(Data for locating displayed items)
>>>
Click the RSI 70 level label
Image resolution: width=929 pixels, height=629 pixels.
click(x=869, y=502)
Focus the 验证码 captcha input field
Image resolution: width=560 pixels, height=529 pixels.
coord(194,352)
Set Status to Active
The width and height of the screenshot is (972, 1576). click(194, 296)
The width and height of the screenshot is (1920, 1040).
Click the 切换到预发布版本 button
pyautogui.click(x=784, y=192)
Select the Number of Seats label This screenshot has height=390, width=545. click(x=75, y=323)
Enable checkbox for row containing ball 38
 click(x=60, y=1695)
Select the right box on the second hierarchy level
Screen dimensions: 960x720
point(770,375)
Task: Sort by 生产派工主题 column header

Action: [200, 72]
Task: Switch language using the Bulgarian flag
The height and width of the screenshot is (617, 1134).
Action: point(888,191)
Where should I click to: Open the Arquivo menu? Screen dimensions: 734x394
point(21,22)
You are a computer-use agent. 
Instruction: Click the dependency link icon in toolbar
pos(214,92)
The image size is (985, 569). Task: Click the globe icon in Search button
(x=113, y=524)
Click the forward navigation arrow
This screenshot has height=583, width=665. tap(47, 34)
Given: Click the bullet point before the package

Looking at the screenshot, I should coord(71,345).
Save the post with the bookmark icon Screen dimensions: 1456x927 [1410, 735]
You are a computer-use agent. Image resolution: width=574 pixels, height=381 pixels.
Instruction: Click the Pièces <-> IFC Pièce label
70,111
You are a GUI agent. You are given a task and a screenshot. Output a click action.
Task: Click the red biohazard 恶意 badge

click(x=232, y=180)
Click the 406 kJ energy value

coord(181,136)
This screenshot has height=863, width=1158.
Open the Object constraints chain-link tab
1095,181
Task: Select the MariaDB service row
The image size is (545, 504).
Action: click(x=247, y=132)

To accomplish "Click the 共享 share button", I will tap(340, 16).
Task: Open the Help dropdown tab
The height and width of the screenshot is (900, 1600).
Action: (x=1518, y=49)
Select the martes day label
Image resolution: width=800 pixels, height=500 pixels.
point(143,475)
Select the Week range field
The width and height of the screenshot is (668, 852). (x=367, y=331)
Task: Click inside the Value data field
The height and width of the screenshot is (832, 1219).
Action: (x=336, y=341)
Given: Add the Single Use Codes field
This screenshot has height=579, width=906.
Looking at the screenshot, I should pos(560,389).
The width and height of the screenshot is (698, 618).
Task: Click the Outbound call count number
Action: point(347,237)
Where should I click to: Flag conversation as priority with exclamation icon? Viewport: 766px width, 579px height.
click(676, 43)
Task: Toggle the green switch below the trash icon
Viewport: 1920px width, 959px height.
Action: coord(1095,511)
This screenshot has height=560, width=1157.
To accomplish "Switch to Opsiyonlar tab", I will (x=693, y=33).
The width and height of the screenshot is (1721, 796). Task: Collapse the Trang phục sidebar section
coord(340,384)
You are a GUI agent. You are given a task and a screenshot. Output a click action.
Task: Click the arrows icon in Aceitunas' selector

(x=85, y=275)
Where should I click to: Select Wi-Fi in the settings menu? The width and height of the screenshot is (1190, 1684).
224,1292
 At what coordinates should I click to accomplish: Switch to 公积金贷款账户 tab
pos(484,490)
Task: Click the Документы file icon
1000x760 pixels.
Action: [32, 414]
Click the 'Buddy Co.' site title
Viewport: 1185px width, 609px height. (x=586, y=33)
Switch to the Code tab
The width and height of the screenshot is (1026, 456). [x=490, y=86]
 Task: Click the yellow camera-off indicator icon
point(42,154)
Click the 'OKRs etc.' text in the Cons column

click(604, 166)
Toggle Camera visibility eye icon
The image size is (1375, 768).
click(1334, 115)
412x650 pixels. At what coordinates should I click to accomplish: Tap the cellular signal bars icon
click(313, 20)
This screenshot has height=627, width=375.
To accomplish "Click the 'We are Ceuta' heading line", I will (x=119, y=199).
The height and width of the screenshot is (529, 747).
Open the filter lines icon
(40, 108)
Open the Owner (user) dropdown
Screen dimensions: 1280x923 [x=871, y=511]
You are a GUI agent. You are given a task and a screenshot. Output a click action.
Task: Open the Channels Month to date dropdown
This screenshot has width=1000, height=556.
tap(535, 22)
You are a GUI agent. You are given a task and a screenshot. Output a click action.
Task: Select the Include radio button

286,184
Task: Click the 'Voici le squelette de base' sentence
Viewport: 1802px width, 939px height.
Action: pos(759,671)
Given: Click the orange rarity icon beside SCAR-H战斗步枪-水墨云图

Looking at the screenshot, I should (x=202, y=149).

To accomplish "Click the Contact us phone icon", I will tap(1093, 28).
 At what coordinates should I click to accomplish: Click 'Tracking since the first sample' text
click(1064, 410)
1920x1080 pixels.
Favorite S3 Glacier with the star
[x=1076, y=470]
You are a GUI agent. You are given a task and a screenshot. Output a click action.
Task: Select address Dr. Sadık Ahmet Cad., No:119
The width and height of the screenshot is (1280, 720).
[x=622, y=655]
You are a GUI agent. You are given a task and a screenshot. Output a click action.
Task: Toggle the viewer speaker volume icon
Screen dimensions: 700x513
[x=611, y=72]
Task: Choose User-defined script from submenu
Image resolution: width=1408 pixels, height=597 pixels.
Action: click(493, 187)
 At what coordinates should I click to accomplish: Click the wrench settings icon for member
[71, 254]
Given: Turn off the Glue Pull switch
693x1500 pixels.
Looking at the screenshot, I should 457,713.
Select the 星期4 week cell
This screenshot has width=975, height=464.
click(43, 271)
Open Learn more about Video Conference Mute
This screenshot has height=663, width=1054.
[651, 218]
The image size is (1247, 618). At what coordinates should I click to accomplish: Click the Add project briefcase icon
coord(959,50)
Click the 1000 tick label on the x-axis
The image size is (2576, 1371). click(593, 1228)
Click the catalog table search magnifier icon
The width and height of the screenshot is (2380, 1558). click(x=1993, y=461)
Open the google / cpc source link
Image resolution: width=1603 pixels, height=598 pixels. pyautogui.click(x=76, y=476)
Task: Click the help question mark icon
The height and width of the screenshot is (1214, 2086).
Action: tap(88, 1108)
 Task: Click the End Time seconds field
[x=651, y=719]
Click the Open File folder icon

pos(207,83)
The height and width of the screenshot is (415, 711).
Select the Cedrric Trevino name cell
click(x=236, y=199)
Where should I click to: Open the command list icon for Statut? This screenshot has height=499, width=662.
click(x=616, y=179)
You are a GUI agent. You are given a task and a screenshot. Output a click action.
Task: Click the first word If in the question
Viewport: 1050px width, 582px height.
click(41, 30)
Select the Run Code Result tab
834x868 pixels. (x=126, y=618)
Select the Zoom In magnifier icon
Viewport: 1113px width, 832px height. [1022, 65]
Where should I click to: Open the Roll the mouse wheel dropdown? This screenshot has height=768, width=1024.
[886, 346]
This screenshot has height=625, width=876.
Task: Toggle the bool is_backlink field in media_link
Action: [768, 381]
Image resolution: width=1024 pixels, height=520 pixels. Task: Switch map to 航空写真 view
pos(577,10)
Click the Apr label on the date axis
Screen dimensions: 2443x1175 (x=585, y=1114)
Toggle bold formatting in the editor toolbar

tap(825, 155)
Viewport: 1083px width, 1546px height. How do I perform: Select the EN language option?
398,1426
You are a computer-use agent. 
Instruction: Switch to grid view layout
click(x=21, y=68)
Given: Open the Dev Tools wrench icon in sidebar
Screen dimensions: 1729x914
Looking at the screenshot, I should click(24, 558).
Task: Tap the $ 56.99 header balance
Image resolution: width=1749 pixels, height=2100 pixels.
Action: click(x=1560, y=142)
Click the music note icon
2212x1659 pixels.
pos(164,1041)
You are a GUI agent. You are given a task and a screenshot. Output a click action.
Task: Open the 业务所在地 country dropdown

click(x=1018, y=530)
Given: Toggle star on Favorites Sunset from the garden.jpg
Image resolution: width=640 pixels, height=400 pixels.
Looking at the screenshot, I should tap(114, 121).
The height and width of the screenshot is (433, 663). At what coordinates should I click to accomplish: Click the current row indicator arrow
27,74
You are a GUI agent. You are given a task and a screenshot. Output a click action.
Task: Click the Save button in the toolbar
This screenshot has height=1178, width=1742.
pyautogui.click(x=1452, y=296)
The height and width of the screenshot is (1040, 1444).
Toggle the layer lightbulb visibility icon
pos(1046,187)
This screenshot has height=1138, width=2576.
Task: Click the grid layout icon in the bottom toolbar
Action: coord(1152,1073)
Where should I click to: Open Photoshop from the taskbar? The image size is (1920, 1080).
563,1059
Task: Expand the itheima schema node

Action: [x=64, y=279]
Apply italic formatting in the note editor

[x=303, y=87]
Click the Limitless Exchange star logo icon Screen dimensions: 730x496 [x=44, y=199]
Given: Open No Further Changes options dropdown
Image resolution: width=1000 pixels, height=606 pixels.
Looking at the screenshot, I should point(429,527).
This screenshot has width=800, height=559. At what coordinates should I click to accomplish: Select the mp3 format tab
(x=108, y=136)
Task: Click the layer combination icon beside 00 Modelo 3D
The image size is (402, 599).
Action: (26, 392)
<<<
Your instructions: Copy the stretch of the data above from the line containing "Select the right" through the line containing "Action: [200, 72]", both lines included, without any change.

Response to the task:
Select the right box on the second hierarchy level
Screen dimensions: 960x720
point(770,375)
Task: Sort by 生产派工主题 column header

Action: [200, 72]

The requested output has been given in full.